### The request
Write out the records below again, swapping "Instruction" for "Command" and keeping everything else the same. Leave the pictures out of your answer.

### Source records
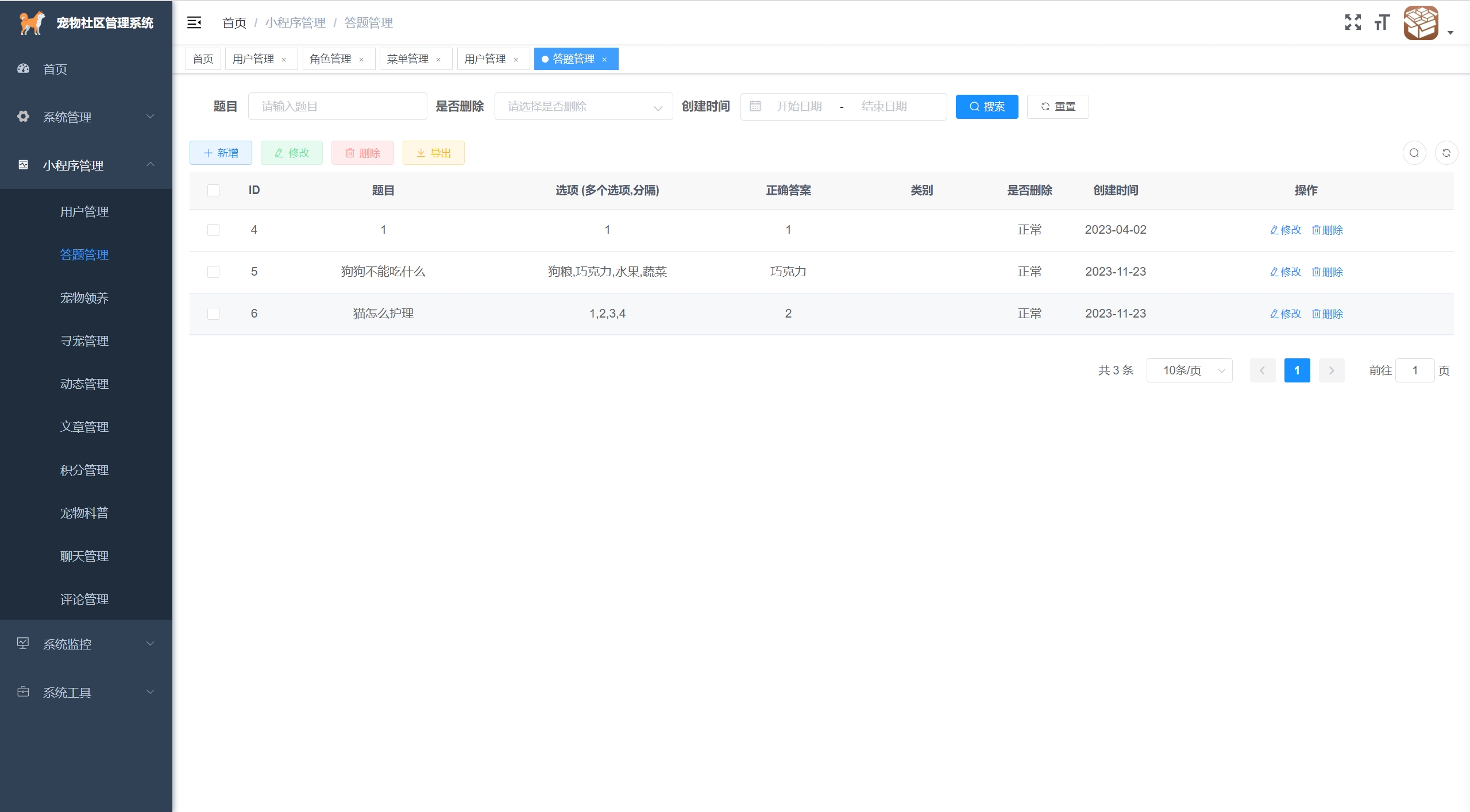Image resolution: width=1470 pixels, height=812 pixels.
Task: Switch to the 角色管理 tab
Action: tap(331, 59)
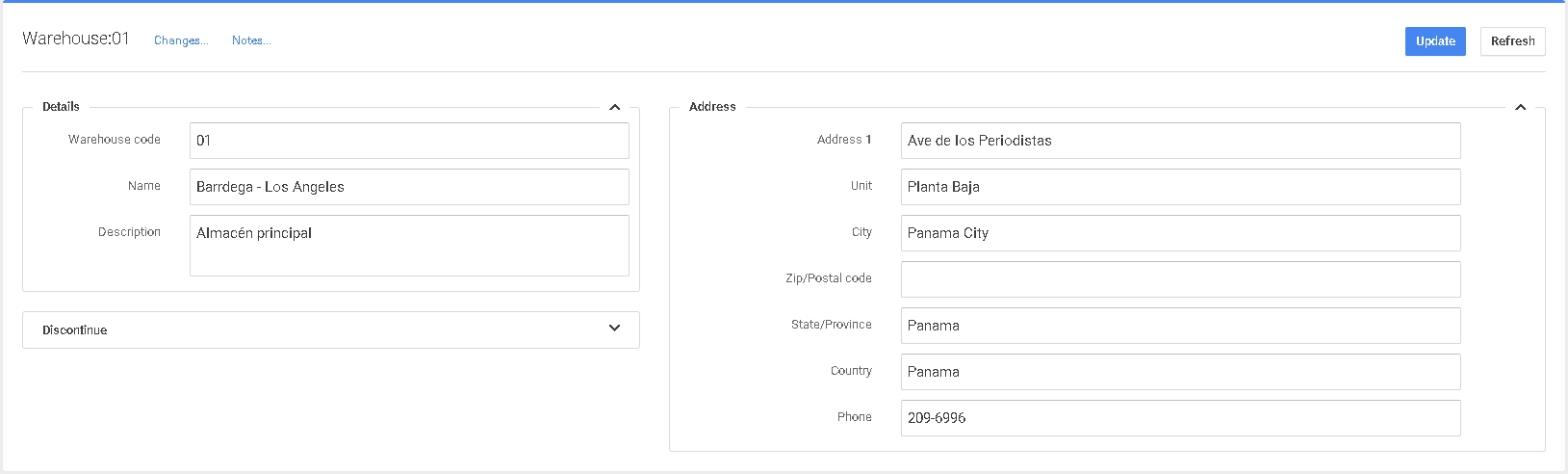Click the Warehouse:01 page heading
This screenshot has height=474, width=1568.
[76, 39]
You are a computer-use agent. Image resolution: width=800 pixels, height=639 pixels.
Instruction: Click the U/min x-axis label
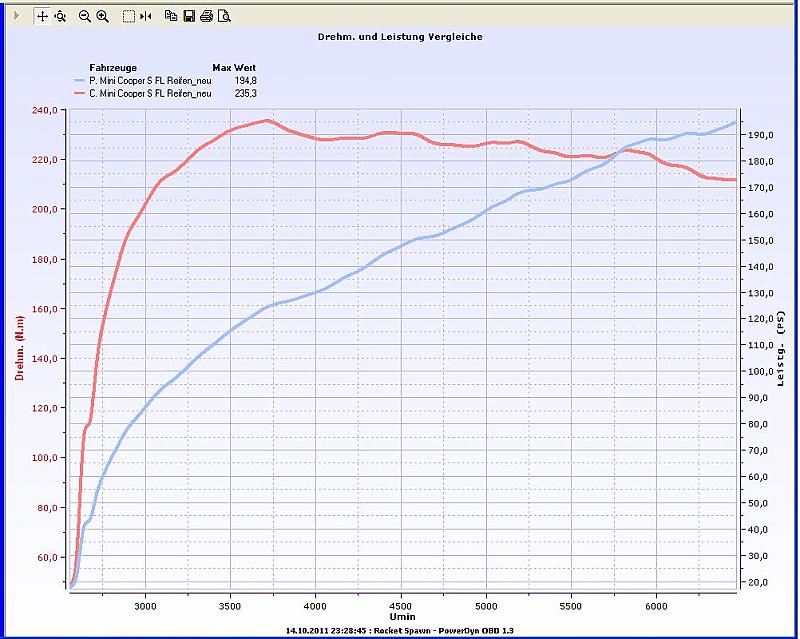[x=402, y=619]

### Solution to this task
Image resolution: width=1470 pixels, height=812 pixels.
Task: Switch to the 角色管理 tab
Action: tap(331, 59)
Click the Warehouse:01 page heading
This screenshot has height=474, width=1568.
[76, 39]
You are a computer-use agent. Image resolution: width=800 pixels, height=639 pixels.
Command: Click the U/min x-axis label
[x=402, y=619]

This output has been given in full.